══ Data to examine ══

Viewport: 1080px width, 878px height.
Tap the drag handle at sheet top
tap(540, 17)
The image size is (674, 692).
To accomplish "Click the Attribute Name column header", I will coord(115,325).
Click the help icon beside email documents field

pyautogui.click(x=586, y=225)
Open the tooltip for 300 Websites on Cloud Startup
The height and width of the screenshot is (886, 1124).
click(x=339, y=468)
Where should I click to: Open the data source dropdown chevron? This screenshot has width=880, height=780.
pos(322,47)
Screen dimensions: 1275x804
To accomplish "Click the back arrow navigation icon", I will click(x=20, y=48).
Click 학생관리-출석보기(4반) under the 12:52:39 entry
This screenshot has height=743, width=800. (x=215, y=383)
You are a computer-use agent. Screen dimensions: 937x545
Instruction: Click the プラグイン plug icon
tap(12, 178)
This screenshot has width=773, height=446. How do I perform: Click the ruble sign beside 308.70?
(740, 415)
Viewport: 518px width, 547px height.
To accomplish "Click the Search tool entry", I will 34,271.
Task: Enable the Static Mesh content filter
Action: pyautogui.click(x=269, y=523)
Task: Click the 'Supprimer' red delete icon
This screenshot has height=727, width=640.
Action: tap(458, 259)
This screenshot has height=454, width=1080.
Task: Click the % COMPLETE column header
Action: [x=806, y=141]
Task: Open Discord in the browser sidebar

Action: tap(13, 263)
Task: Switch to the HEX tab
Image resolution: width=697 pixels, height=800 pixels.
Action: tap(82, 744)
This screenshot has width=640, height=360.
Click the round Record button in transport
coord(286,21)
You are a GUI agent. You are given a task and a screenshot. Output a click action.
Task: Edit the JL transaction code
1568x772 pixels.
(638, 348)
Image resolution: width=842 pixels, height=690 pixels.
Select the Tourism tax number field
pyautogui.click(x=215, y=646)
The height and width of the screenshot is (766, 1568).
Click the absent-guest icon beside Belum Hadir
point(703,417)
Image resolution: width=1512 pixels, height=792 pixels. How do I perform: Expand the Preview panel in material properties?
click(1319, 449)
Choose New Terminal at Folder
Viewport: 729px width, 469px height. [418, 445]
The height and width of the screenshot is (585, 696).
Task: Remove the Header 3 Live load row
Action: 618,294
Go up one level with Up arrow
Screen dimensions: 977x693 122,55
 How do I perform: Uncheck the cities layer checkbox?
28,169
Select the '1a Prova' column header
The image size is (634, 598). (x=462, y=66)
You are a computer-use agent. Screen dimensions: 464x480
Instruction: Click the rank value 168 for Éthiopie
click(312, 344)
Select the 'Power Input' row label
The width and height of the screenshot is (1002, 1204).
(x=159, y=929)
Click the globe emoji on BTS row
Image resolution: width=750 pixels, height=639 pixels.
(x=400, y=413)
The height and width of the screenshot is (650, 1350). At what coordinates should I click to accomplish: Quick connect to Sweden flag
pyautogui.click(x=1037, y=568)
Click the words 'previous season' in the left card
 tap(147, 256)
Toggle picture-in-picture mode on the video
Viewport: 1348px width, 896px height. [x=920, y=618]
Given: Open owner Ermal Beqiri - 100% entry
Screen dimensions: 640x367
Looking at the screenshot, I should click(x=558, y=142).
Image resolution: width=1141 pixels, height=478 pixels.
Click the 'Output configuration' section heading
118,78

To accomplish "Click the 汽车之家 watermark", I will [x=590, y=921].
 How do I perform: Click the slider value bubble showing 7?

═══

* Directions
Filter the records above down to the lines containing "agent".

* Written solution
You are a computer-use agent. Screen dimensions: 937x545
You are a GUI agent. You are given a task and a screenshot. Output a click action.
You are a computer-use agent. Screen dimensions: 464x480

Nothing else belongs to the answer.